### Auszug
————

Einmal Todesengel, immer Todesengel
Josés Fassade beginnt (für die Leser) natürlich mehr und mehr zu bröckeln und in die ursprüngliche Faszination mischt sich Widerwille. Sein wahres Interesse gilt trotz allem nicht den Menschen, sondern den Experimenten. Nach Jahren der Flucht und der gelebten Abstinenz eröffnet sich mit der Familie endlich die Möglichkeit, seine Wissenschaft fortzuführen, zumal Eva auch noch Zwillinge erwartet. Zwillinge: Mengeles Steckenpferd, denn hier hat er sowohl eine Experimental- als auch eine Kontrollgruppe. Mehr und mehr kommt sein Gottkomplex zum Vorschein, seine wahnhafte Akribie und seine Manipulationsgabe. Bald hat er die ganze Familie soweit, dass sie ihm passiv und ergeben, geradezu mutlos, aus der Hand frisst. Wakolda ist eine Tragödie für die Familie, aber eine Abenteuergeschichte für José.
Fazit
Wakolda ist ein Faszinosum; eine clevere Interpretation von Fakten und Fiktion. Die Geschichte eines ruhigen, stoischen Jägers mit einer bemerkenswerten Auffassungsgabe, der in Beziehung zu einem aufmüpfigen, kleinwüchsigen Mädchen tritt. Wakolda ist in einem geschichtlichen Kontext eingebunden, der auf wahren Begebenheiten beruht, doch bis auf Mengele und die Mossad-Agentin Nora sind die Figuren fiktiv. Vermutlich hat es Lilith und ihre Familie nie gegeben, doch sicher weiß man es nicht. Mit Wakolda versucht Puenzo, die Abgründe von José bzw. Mengele greifbarer zu machen. Sie zeigt ihn nicht wirklich als wahnhaften Sadisten, sondern vielmehr als grenzenlosen Zyniker, der unfähig ist, in seinen Opfern etwas anderes zu sehen als Menschenmaterial. Wakolda ist ein gewagtes und packendes Buch. Tragödie für die einen, Abenteuergeschichte für die anderen.

————

### Extrahierte Daten

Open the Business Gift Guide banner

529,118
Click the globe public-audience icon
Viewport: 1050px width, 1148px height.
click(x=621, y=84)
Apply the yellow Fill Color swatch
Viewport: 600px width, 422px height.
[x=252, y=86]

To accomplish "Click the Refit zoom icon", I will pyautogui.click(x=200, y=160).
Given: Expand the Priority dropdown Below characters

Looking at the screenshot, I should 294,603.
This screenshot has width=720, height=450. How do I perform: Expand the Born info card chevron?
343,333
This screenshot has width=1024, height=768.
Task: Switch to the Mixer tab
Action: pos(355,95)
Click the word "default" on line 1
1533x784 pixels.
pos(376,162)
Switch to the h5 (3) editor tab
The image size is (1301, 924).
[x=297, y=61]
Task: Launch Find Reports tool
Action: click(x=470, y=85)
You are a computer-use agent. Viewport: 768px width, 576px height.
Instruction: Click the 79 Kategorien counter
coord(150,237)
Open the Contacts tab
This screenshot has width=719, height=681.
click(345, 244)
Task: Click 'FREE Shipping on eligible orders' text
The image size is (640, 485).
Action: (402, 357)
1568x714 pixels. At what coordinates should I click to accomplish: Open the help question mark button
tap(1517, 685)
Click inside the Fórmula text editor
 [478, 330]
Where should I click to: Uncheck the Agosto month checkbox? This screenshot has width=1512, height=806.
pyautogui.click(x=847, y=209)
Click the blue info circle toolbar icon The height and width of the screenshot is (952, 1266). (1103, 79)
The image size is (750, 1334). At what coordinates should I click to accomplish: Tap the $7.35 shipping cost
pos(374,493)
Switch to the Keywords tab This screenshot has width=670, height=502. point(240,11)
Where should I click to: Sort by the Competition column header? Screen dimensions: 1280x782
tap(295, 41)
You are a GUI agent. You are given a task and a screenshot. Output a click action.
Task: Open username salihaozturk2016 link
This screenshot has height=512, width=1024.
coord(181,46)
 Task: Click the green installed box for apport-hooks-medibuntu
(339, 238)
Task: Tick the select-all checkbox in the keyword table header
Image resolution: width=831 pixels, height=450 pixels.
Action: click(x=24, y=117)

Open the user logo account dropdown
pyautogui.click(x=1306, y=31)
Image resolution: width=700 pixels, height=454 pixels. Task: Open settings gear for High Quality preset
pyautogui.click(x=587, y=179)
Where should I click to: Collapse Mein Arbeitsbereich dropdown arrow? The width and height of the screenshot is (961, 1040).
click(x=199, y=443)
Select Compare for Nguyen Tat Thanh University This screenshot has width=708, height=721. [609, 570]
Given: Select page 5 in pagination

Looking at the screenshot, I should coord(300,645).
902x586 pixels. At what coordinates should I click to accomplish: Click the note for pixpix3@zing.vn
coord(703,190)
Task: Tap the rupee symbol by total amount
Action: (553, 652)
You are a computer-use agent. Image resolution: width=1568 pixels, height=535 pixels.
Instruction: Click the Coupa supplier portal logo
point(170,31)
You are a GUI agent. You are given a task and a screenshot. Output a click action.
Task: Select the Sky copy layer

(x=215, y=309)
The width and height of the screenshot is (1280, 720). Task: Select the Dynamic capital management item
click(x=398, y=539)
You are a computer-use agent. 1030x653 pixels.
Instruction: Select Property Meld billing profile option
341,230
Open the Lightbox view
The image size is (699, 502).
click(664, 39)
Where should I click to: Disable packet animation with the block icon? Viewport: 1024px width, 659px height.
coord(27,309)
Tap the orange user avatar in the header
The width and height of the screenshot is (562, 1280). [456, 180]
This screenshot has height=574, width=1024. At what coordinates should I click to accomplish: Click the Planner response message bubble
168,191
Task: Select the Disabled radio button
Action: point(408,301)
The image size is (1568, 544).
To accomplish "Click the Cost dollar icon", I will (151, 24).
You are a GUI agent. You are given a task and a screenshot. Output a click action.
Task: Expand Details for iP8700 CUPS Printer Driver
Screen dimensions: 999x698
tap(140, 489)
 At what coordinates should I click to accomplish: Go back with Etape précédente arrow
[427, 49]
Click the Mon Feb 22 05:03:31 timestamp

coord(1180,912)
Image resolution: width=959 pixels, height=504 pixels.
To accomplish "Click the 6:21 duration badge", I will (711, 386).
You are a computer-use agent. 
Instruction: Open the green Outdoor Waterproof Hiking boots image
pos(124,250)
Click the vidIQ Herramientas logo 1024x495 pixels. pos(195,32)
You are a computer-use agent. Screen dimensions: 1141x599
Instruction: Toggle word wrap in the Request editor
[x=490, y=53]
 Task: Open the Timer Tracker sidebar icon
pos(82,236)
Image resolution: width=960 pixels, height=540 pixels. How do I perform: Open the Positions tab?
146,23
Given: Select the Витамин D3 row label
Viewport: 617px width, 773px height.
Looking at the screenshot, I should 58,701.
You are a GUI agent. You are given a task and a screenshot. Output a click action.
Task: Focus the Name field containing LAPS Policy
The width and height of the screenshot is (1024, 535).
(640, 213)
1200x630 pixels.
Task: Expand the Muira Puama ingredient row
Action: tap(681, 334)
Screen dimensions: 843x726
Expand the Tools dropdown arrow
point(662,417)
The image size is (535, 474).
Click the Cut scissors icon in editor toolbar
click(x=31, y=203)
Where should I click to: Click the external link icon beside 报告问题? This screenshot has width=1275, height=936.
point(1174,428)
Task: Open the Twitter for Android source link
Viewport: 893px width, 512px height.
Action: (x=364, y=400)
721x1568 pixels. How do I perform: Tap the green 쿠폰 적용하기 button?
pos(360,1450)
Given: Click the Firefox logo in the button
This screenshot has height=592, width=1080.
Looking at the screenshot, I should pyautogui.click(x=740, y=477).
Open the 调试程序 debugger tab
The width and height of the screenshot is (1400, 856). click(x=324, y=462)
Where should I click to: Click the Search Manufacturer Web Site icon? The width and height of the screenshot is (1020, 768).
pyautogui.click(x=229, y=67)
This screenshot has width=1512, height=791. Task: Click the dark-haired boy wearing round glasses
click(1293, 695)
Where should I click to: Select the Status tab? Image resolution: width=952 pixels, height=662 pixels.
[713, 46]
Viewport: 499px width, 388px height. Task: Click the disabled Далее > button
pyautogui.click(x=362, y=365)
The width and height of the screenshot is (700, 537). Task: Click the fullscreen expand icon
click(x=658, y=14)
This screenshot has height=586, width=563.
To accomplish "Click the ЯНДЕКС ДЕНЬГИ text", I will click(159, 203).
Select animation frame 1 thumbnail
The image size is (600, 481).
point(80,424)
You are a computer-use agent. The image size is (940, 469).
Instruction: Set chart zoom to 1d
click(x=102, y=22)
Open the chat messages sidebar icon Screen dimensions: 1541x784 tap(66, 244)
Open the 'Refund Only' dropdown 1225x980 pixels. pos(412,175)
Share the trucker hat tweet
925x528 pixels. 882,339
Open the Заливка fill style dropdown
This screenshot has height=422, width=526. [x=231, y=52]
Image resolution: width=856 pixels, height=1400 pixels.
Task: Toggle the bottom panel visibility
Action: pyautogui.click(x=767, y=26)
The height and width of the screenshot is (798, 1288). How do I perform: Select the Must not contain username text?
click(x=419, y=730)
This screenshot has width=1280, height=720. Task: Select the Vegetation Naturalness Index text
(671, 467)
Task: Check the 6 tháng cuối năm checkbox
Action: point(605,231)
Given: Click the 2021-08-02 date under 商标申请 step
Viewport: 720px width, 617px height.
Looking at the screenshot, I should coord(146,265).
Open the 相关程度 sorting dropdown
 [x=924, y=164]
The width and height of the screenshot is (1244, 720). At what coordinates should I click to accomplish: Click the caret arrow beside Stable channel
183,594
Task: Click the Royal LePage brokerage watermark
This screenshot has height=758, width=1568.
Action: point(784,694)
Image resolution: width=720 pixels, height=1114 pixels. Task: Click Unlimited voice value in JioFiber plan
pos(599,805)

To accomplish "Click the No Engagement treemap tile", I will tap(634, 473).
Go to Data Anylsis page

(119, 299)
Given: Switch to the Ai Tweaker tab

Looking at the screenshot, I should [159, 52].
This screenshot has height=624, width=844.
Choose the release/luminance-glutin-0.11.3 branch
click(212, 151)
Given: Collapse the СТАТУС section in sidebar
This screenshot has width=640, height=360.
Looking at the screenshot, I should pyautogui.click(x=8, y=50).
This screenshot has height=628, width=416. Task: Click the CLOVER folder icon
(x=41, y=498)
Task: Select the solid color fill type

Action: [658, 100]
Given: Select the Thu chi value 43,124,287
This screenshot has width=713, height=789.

————

### Arbeitsauftrag 1
Entnimm dem Auszug den Abschnitt von „Einmal Todesengel, immer“ bis „Abenteuergeschichte für José.“ und gib ihn wortgetreu wieder.
### Arbeitsauftrag 2
Welche Figuren sind laut dem Auszug nicht fiktiv?

### Antwortfeld 1
Einmal Todesengel, immer Todesengel
Josés Fassade beginnt (für die Leser) natürlich mehr und mehr zu bröckeln und in die ursprüngliche Faszination mischt sich Widerwille. Sein wahres Interesse gilt trotz allem nicht den Menschen, sondern den Experimenten. Nach Jahren der Flucht und der gelebten Abstinenz eröffnet sich mit der Familie endlich die Möglichkeit, seine Wissenschaft fortzuführen, zumal Eva auch noch Zwillinge erwartet. Zwillinge: Mengeles Steckenpferd, denn hier hat er sowohl eine Experimental- als auch eine Kontrollgruppe. Mehr und mehr kommt sein Gottkomplex zum Vorschein, seine wahnhafte Akribie und seine Manipulationsgabe. Bald hat er die ganze Familie soweit, dass sie ihm passiv und ergeben, geradezu mutlos, aus der Hand frisst. Wakolda ist eine Tragödie für die Familie, aber eine Abenteuergeschichte für José.

### Antwortfeld 2
Mengele und die Mossad-Agentin Nora.